## [LISTED ENTRIES]
Content starts
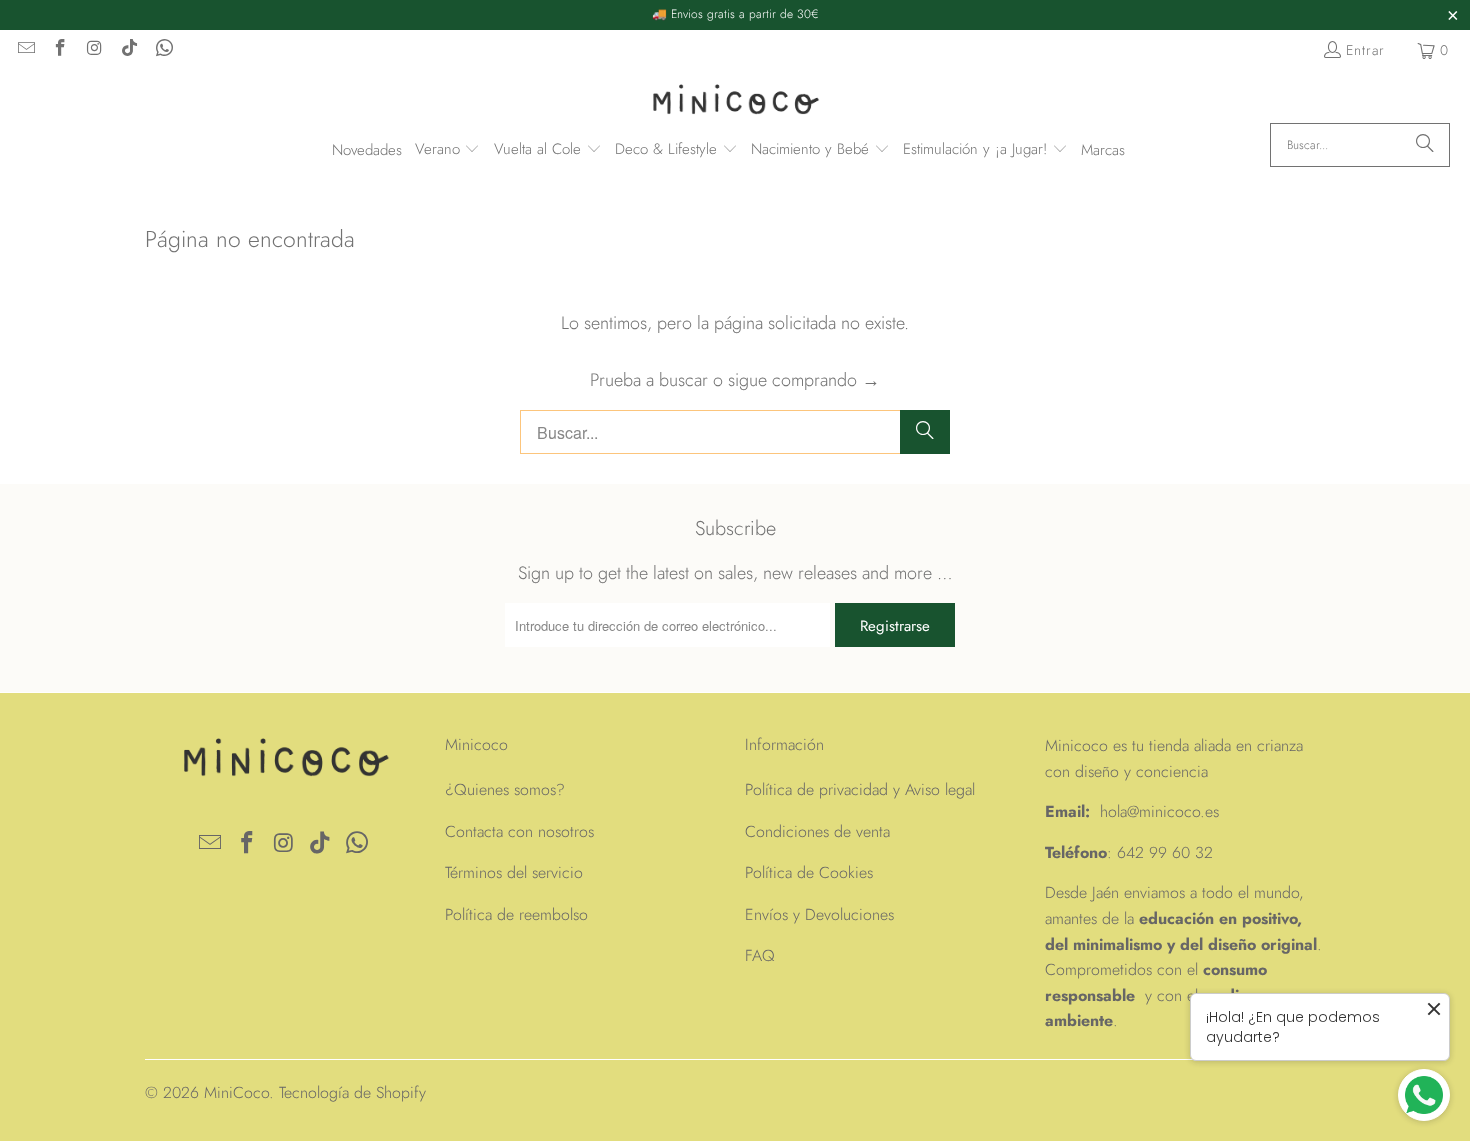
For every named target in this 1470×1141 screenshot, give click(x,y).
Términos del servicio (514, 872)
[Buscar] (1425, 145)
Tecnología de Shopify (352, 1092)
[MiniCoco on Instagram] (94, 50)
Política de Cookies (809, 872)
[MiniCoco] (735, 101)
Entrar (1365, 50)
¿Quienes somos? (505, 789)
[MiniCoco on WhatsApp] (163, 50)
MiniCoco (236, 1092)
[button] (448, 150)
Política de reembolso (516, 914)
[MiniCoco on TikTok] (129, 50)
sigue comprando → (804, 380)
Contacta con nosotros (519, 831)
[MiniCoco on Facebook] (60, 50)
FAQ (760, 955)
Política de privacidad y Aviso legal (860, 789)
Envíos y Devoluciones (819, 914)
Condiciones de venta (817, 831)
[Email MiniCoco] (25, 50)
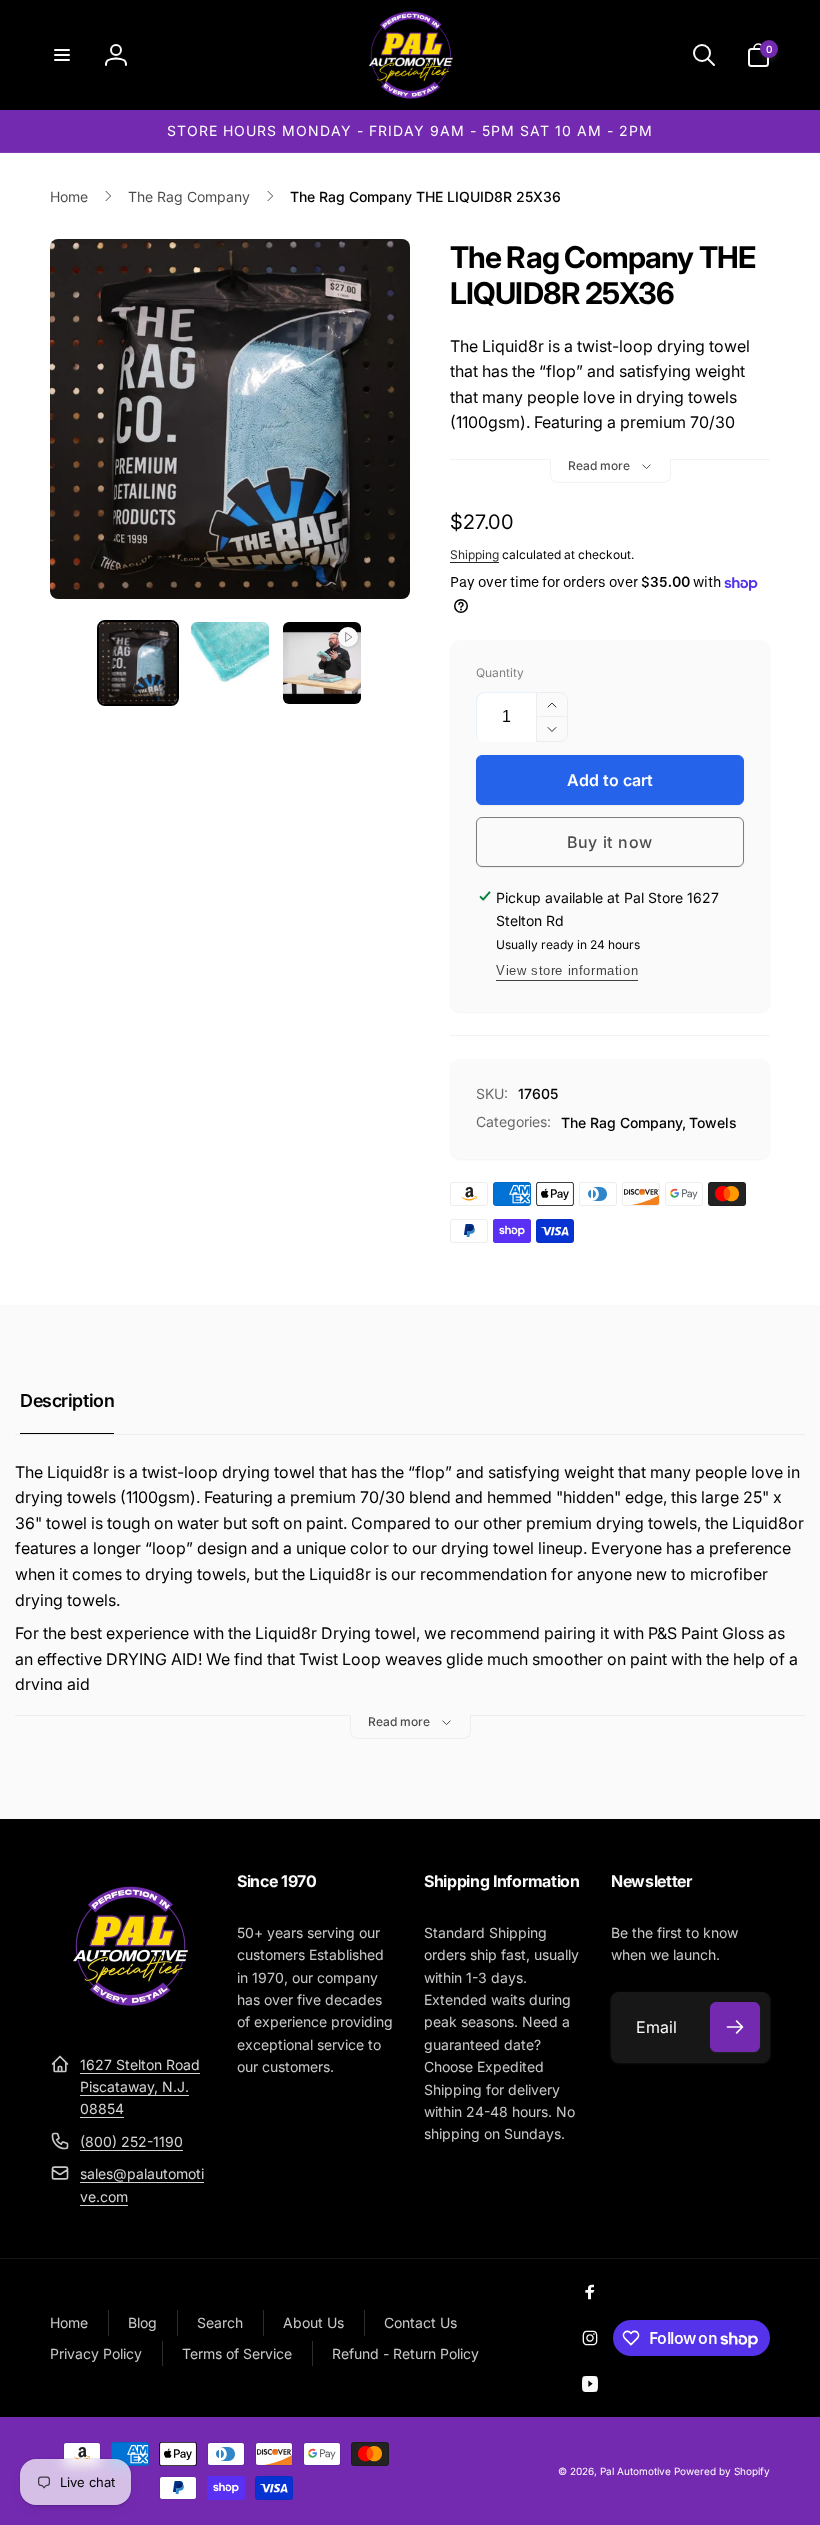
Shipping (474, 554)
Content ends
Content starts
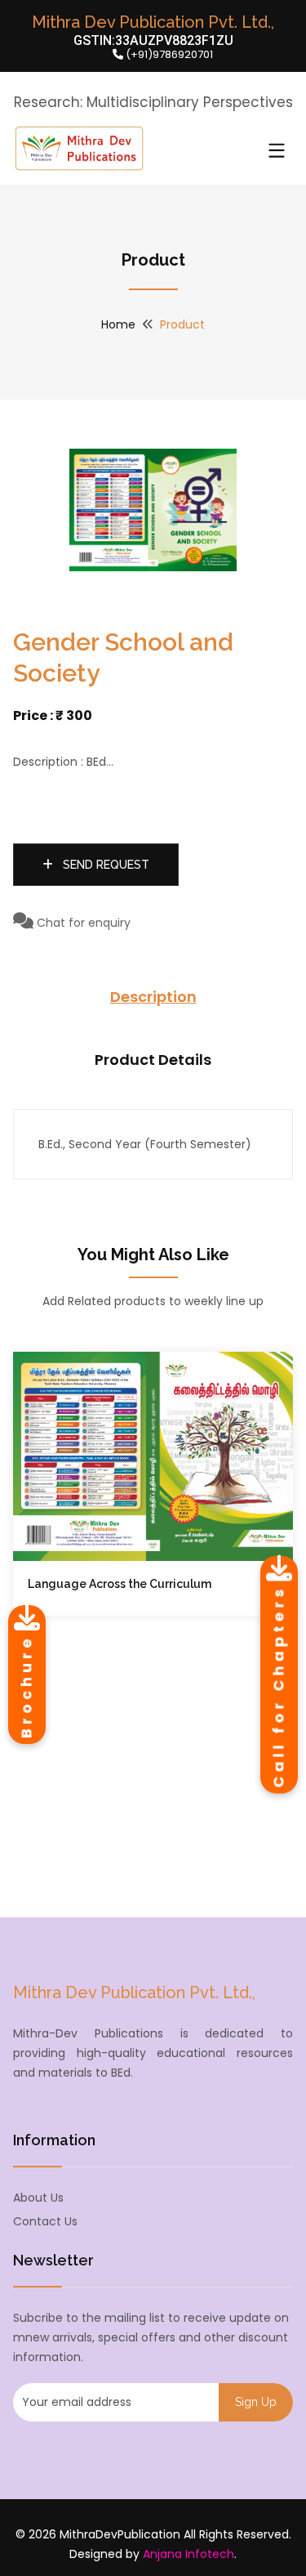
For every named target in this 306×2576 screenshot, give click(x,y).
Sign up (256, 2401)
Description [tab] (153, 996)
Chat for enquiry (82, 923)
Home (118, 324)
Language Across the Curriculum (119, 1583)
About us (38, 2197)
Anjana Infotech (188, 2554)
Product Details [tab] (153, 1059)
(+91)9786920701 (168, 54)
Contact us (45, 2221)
Content ends
Content starts
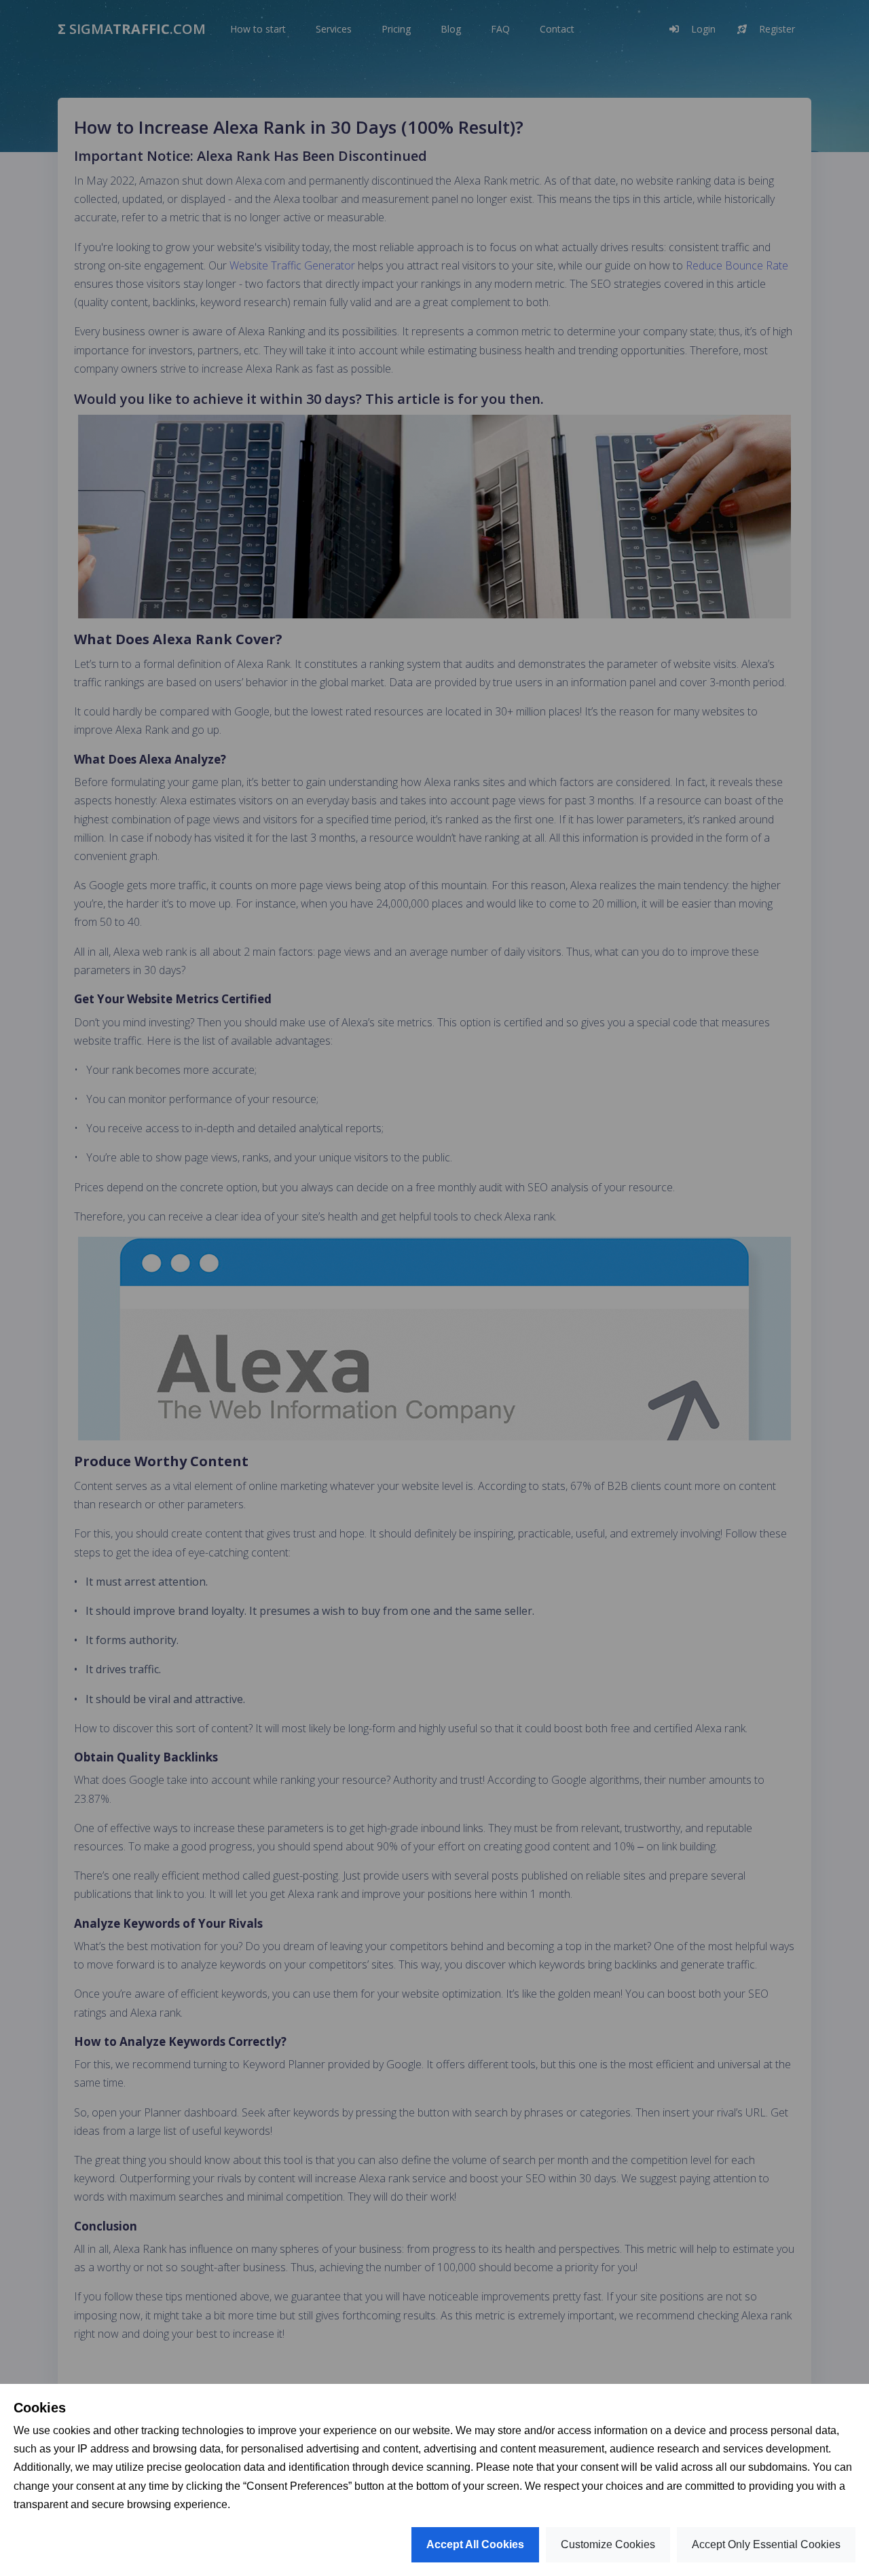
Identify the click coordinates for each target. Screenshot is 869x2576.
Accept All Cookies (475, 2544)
Content ends
## [YOUR INSTRUCTIONS]
With the line that has "For every named target in this 1470×1141" as the first and the line that has "[MiniCoco on TikTok] (129, 50)" as the last, repeat exactly that run of lines above and no more.

## [RESULT]
For every named target in this 1470×1141 screenshot, give click(x,y).
Términos del servicio (514, 872)
[Buscar] (1425, 145)
Tecnología de Shopify (352, 1092)
[MiniCoco on Instagram] (94, 50)
Política de Cookies (809, 872)
[MiniCoco] (735, 101)
Entrar (1365, 50)
¿Quienes somos? (505, 789)
[MiniCoco on WhatsApp] (163, 50)
MiniCoco (236, 1092)
[button] (448, 150)
Política de reembolso (516, 914)
[MiniCoco on TikTok] (129, 50)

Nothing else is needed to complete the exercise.